____ Text section

The arrow package provides functionality allowing users to manipulate
tabular Arrow data (Table
and Dataset
objects)
with familiar dplyr syntax. To enable this functionality,
ensure that the arrow and dplyr packages are both loaded. In this
article we will take the starwars
data set included in
dplyr, convert it to an Arrow Table, and then analyze this data. Note
that, although these examples all use an in-memory Table
object, the same functionality works for an on-disk Dataset
object with only minor differences in behavior (documented later in the
article).
To get started let’s load the packages and create the data:
library(dplyr, warn.conflicts = FALSE)
library(arrow, warn.conflicts = FALSE)
sw <- arrow_table(starwars, as_data_frame = FALSE)
One-table dplyr verbs
The arrow package provides support for the dplyr one-table verbs,
allowing users to construct data analysis pipelines in a familiar way.
The example below shows the use of filter()
,
rename()
, mutate()
, arrange()
and
select()
:
result <- sw %>%
filter(homeworld == "Tatooine") %>%
rename(height_cm = height, mass_kg = mass) %>%
mutate(height_in = height_cm / 2.54, mass_lbs = mass_kg * 2.2046) %>%
arrange(desc(birth_year)) %>%
select(name, height_in, mass_lbs)

________
____ Exercise data

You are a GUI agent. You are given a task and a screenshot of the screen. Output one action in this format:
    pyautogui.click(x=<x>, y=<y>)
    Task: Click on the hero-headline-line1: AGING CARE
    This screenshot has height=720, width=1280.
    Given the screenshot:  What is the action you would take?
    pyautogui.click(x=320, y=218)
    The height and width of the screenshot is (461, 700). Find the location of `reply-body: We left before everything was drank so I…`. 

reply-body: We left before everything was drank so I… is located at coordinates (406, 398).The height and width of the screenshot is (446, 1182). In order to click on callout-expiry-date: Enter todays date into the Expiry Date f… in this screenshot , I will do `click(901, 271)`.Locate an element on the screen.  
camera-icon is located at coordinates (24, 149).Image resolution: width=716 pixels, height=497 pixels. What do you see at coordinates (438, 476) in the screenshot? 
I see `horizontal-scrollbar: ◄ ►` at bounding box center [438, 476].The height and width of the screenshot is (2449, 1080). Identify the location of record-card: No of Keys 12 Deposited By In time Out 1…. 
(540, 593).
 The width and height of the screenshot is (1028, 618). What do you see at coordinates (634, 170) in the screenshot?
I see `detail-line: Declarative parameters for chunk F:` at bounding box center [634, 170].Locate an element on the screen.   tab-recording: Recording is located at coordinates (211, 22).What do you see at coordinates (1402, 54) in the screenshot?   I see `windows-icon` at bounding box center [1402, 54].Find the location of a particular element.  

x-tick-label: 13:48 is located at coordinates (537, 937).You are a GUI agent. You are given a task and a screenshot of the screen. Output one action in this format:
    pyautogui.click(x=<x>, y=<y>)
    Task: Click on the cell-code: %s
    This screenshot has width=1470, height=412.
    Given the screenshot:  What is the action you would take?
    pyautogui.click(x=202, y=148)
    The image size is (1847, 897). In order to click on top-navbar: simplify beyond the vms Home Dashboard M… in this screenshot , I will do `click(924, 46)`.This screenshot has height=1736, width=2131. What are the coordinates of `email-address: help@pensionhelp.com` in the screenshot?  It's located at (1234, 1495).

________

- [Task description]
Reproduce the passage of the arrow and dplyr text above that opens with the words "library(arrow, warn.conflicts = FALSE)" and closes with "a familiar way.".

- [Result]
library(arrow, warn.conflicts = FALSE)
sw <- arrow_table(starwars, as_data_frame = FALSE)
One-table dplyr verbs
The arrow package provides support for the dplyr one-table verbs,
allowing users to construct data analysis pipelines in a familiar way.